The UK government has revised the Privacy and Electronic Communications Regulations, which come into force in the UK on the 26th May, to address new EU requirements. The Regulations make clear that UK businesses and organisations running websites in the UK need to get consent from visitors to their websites in order to store cookies on users’ computers.
As the independent arbiter of information rights, the Information Commissioner has been charged with regulating the new rules for websites aimed at UK consumers.
The ICO has today published guidance on its approach to enforcing the new rules – as well as guidance on other new powers coming into force as part of the revised Regulations.
- Guidance on how the ICO will enforce the new rules on cookies
- Information for consumers on what the new rules will mean for them and how to complain to us
- Information on what the ICO itself is doing to comply with the new rules in respect of its own website;
Speaking today at the Incorporated Society of British Advertisers’ briefing on cookies, privacy and consumers, Information Commissioner, Christopher Graham, said:
“I have said all along that the new EU rules on cookies are challenging. It would obviously ruin some users’ browsing experience if they needed to negotiate endless pop ups – and I am not saying that businesses have to go down that road. Equally, I have to remember that this law has been brought in to give consumers more choice about what companies know about them. That’s why I’m taking a common sense approach that takes both views into account.”
“Browser settings giving individuals more control over cookies will be an important contributor to a solution. But the necessary changes to the technology aren’t there yet. In the meantime, although there isn’t a formal transitional period in the Regulations, the government has said they don’t expect the ICO to enforce this new rule straight away. So we’re giving businesses and organisations up to one year to get their house in order. This does not let everyone off the hook. Those who choose to do nothing will have their lack of action taken into account when we begin formal enforcement of the rules.”
“As the regulator, I’m conscious that my own website will be looked at for a model of how to comply. We’ve decided to place a header bar on our website giving users information about the cookies we use and choices about how to manage them. I am not saying that other websites should necessarily do the same. Every website is different and prescriptive and universal ‘to do’ lists would only hinder rather than help businesses to find a solution that works best for them and their customers.
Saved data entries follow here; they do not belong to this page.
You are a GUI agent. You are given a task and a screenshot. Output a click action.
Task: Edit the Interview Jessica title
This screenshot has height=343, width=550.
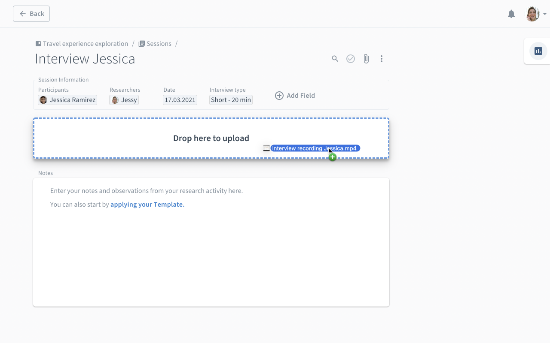tap(85, 59)
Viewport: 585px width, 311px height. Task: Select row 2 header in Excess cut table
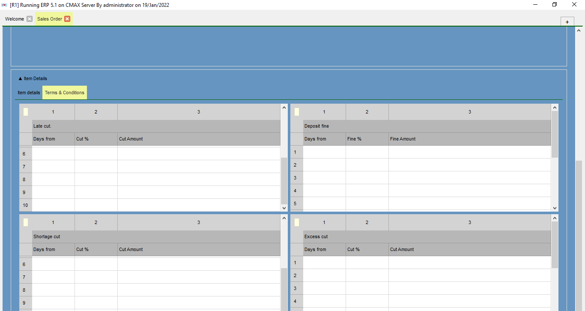tap(295, 275)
The initial advice that we issued earlier this month will continue to be supplemented with real-life examples as they come in.”
Commenting on the ICO’s approach, Stephen Robertson, Director General of the British Retail Consortium (BRC), said:
“Retailers recognise the challenge of legislating in the changing online environment – which is why the BRC has worked closely with the ICO to help ensure a balanced approach to regulation that helps UK business maintain its position as world leader in e-commerce while also providing clarity on important consumer rights.”
“The retail sector supports the advice produced, especially the suggested approach that allows a ‘lead in’ period for businesses. We’ll continue to maintain close engagement with the ICO to support policy development that is clear, consistent and supportive of businesses and consumers shopping online.”
On the other new powers granted to the ICO as part of the Regulations, Christopher Graham, added:
“Let’s not forget that the revised Regulations grant the ICO other significant new powers. Along with the power to impose financial penalties on telecoms and internet companies who fail to notify us about their data breaches, we will also have stronger powers to investigate the businesses behind nuisance marketing calls and spam texts. Tackling the businesses that make money from this is a challenge, but these new powers will give us access to more of the information we need to do the job.”